Estou viajando para Erbil para me juntar aos meus filhos e espero que morar perto deles alivie a dor do exílio e da falta de moradia. Espero que, se a Turquia tomar Qamishli, não tenhamos notícias da nossa casa lá.
A nora
Estou muito triste e exausto por sair de casa de mãos vazias. Casei-me há oito anos e o meu marido trabalha há cerca de 20 anos e finalmente consegui comprar uma casa em Qamishli há quatro anos e um carro no ano passado, e agora estamos a deixar tudo para trás. Ninguém na região compra ou vende imóveis, então é como se meu marido trabalhasse há 20 anos para oferecer todo o seu esforço a estranhos.
Uma parente minha perdeu o filho no ano passado, que tinha cerca de 12 anos. Ele foi sequestrado por um grupo armado e até agora está perdido
A Turquia virá para a nossa região e dará as nossas casas como presentes a estranhos. Deixei o país não só porque os turcos vão invadir a nossa cidade, mas porque os meus filhos cresceriam numa terra devastada pela guerra que não é segura para eles. Nos últimos dois anos, muitas crianças foram sequestradas por grupos armados. Uma parente minha perdeu no ano passado o filho que tinha cerca de 12 anos. Ele foi sequestrado por um grupo armado e até agora está perdido.
Minha vizinha também perdeu a filha há alguns meses. Ela tinha 15 anos e um dia a família acordou e não encontrou a filha. Depois de procurá-la, descobriu-se que ela foi levada pelo grupo armado de jovens revolucionários [um grupo afiliado ao PKK recrutando crianças no nordeste da Síria]. A família poderia saber onde estava a filha, mas o grupo armado recusou-se a devolvê-la, e então ouvi dizer que a menina foi transferida para a montanha Qandil, no Iraque [onde o PKK está a treinar os seus combatentes].
Todas as manhãs meu marido leva meu filho para a escola e à tarde o traz de volta para casa. Meu filho mais novo às vezes quer brincar na rua abaixo do nosso prédio, mas não posso deixá-lo sair. Há homens em carros grandes sequestrando crianças nas ruas e vendendo seus órgãos. Uma parente minha em Derik perdeu o filho de oito anos em Derik há cerca de seis meses e mais tarde encontrou o filho morto, massacrado e os seus órgãos foram retirados. Seu corpo foi encontrado nas margens do rio Tigre, perto da cidade de Derik.
É por isso que me mudei para Erbil, pelo menos é mais seguro que Rojava.

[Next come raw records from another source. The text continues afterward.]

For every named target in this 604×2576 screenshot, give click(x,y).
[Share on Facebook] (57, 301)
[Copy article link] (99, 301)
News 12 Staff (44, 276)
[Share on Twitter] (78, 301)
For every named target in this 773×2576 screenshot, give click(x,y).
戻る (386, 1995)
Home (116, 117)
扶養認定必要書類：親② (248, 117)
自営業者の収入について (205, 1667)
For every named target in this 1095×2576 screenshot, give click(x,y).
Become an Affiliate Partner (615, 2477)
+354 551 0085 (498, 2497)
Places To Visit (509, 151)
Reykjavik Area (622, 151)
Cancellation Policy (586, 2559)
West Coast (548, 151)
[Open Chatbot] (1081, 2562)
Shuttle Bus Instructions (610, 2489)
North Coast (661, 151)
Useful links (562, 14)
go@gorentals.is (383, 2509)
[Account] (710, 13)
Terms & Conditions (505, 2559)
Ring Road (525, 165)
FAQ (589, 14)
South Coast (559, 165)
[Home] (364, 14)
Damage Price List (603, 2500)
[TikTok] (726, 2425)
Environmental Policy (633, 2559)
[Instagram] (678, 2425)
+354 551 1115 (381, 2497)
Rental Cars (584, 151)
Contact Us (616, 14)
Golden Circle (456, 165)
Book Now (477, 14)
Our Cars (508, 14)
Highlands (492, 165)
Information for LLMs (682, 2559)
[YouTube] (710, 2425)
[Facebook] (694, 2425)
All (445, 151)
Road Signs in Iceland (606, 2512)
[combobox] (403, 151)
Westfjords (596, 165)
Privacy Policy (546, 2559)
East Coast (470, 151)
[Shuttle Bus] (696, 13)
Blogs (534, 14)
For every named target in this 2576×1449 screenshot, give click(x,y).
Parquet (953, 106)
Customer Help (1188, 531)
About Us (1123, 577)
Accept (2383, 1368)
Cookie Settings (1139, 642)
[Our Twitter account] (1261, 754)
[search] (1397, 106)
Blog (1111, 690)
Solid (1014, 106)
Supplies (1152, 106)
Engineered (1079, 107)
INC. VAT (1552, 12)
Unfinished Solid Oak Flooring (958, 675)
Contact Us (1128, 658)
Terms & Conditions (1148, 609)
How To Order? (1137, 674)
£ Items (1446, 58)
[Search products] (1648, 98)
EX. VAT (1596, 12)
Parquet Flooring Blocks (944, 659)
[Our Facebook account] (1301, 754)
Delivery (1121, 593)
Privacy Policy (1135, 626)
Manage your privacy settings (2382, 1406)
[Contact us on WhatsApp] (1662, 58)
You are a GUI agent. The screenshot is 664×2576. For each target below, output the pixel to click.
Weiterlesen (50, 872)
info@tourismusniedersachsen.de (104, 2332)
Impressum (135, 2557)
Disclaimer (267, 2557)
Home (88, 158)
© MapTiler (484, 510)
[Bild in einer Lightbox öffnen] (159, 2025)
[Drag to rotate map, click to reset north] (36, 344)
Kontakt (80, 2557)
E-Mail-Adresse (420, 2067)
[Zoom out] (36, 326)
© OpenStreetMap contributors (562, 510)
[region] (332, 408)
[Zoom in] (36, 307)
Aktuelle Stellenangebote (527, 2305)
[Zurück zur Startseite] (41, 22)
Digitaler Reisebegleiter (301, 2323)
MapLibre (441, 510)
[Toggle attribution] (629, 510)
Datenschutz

Estou preocupada com meus filhos e meu marido o tempo todo. Há cerca de oito meses, um grupo armado prendeu um jornalista amigo do meu marido e depois de ele ter sido libertado, alguns funcionários prometeram-lhe que tinha sido um erro, mas mais tarde ele foi preso novamente e torturado, e a sua família pagou uma multa. muito dinheiro para libertá-lo.
O Filho
Estou realmente exausto e não sei o que dizer. Acho que o que a minha família disse explica algo do que está acontecendo na região agora.